One-Sample T-Test Calculator
Test whether your sample mean differs significantly from a known population mean. Use this when evaluating survey results, quality control data, or any study where you have one group and a benchmark to compare against.
About this calculator
The one-sample t-test determines whether the mean of a sample is statistically different from a hypothesized population mean (H₀). The test statistic is calculated as t = (x̄ − μ₀) / (s / √n), where x̄ is the sample mean, μ₀ is the population mean under the null hypothesis, s is the sample standard deviation, and n is the sample size. The resulting t-value is then compared to a critical value from the t-distribution with n − 1 degrees of freedom. A two-tailed test checks for any difference, while one-tailed tests check for a specific direction. If |t| exceeds the critical value at your chosen significance level (e.g., α = 0.05), you reject the null hypothesis and conclude the difference is statistically significant.
How to use
Suppose a factory claims its bolts average 50 mm. You measure 25 bolts and find a sample mean of 51.2 mm with a standard deviation of 2.5 mm.

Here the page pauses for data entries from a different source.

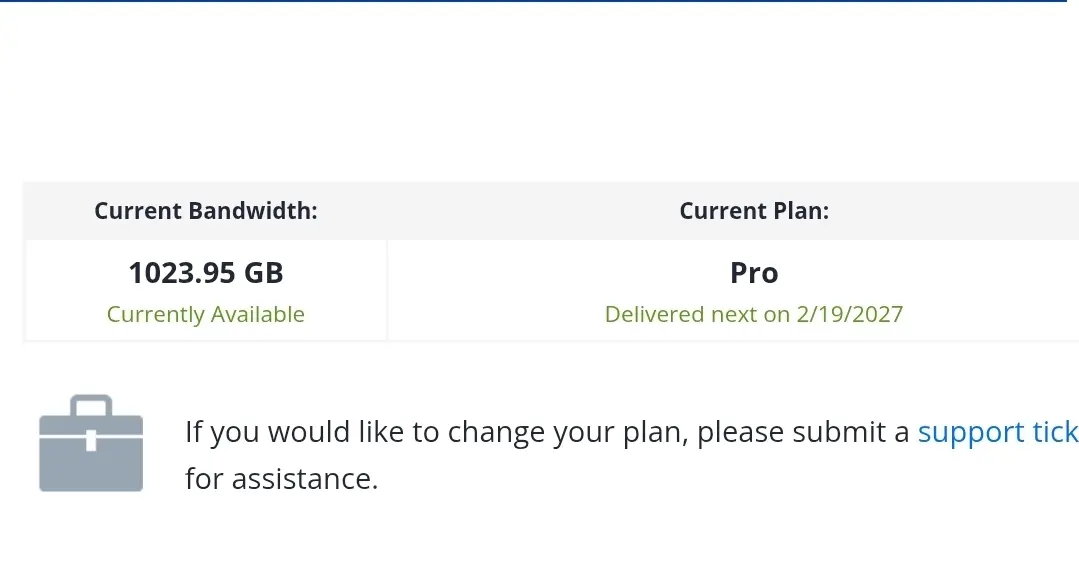This screenshot has width=1079, height=583.
Task: Click the 'change your plan' phrase
Action: coord(568,432)
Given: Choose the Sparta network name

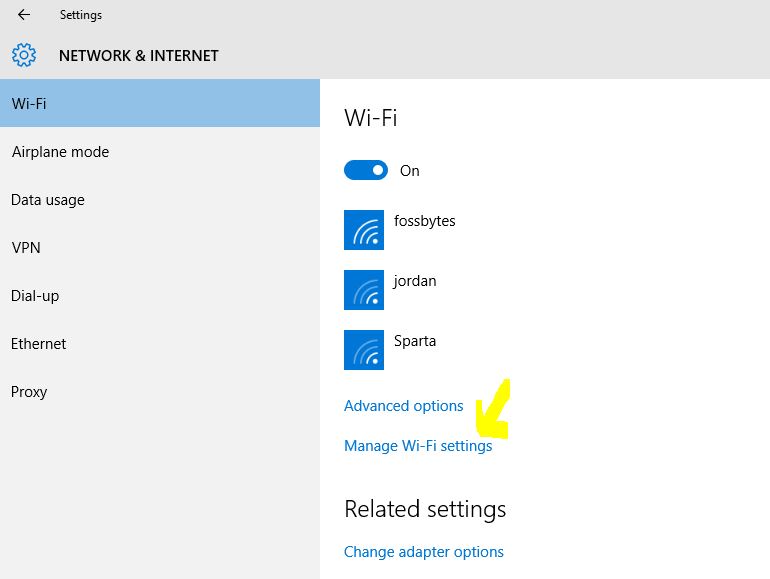Looking at the screenshot, I should (x=415, y=341).
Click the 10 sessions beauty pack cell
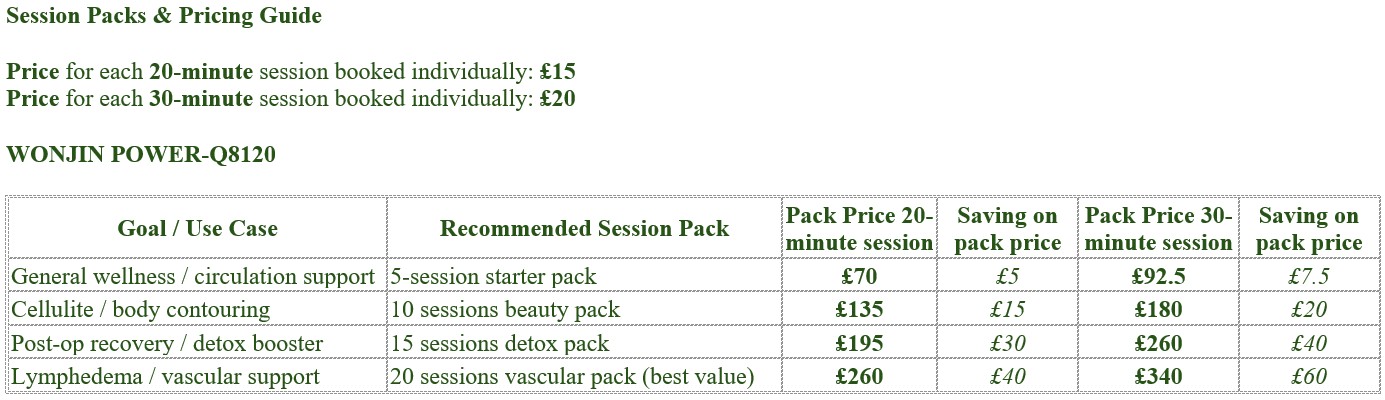1385x400 pixels. pyautogui.click(x=584, y=310)
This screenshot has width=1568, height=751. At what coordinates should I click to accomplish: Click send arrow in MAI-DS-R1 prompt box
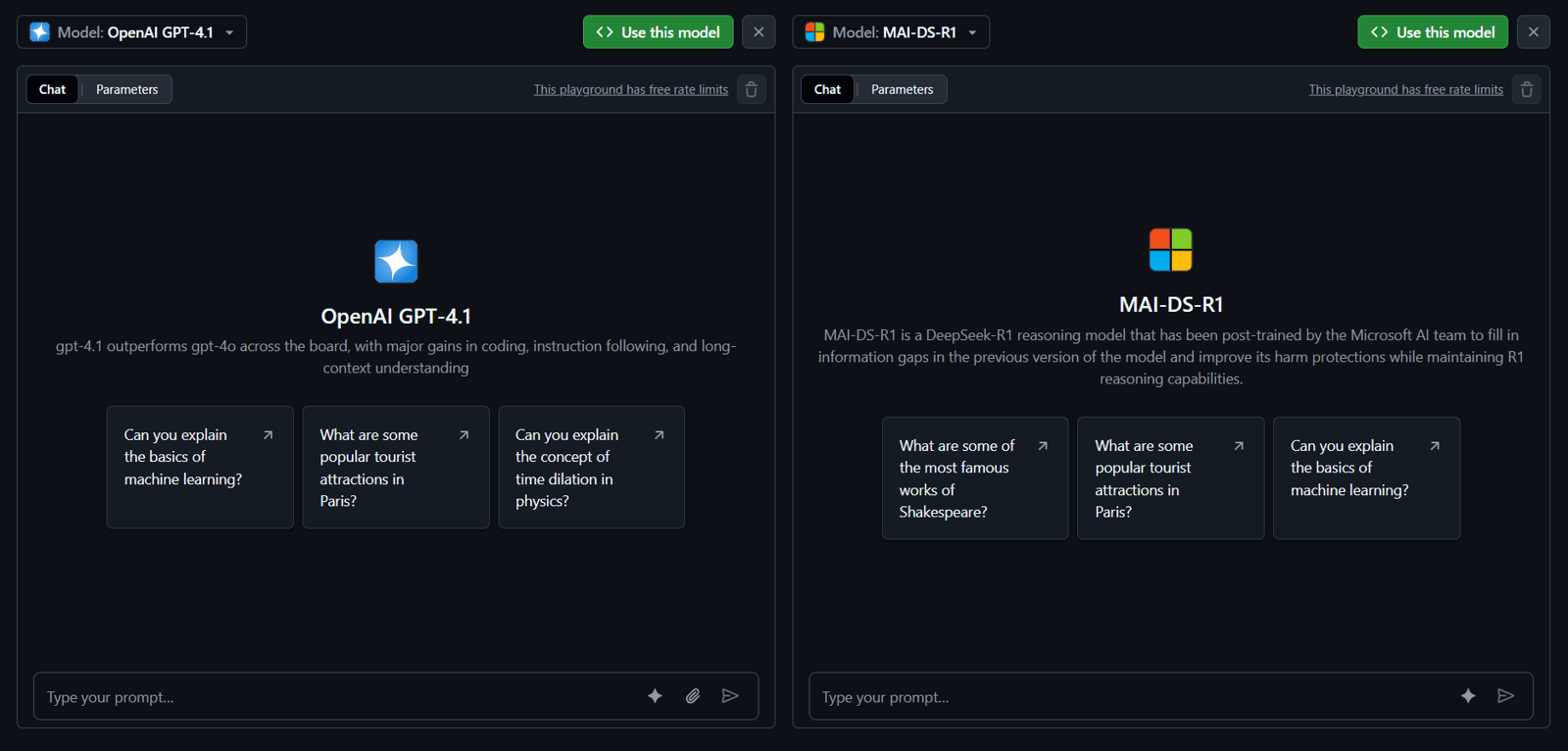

Enter: Sample Mean = 51.2, Population Mean = 50, Standard Deviation = 2.5, Sample Size = 25. The t-statistic = (51.2 − 50) / (2.5 / √25) = 1.2 / 0.5 = 2.40. With 24 degrees of freedom and α = 0.05 (two-tailed), the critical value is roughly 2.064. Since 2.40 > 2.064, you reject H₀ and conclude the bolts are significantly longer than claimed.
Frequently asked questions
What is the difference between a one-tailed and two-tailed t-test?
A two-tailed test checks whether the sample mean is significantly different from the population mean in either direction — higher or lower. A one-tailed test checks only one direction, such as whether the sample mean is specifically greater than or specifically less than the population mean. You should choose your test type before collecting data based on your research question. Using a one-tailed test when you expect a specific direction makes it easier to detect that effect, but you cannot then claim significance in the other direction.
How many samples do I need for a one-sample t-test to be valid?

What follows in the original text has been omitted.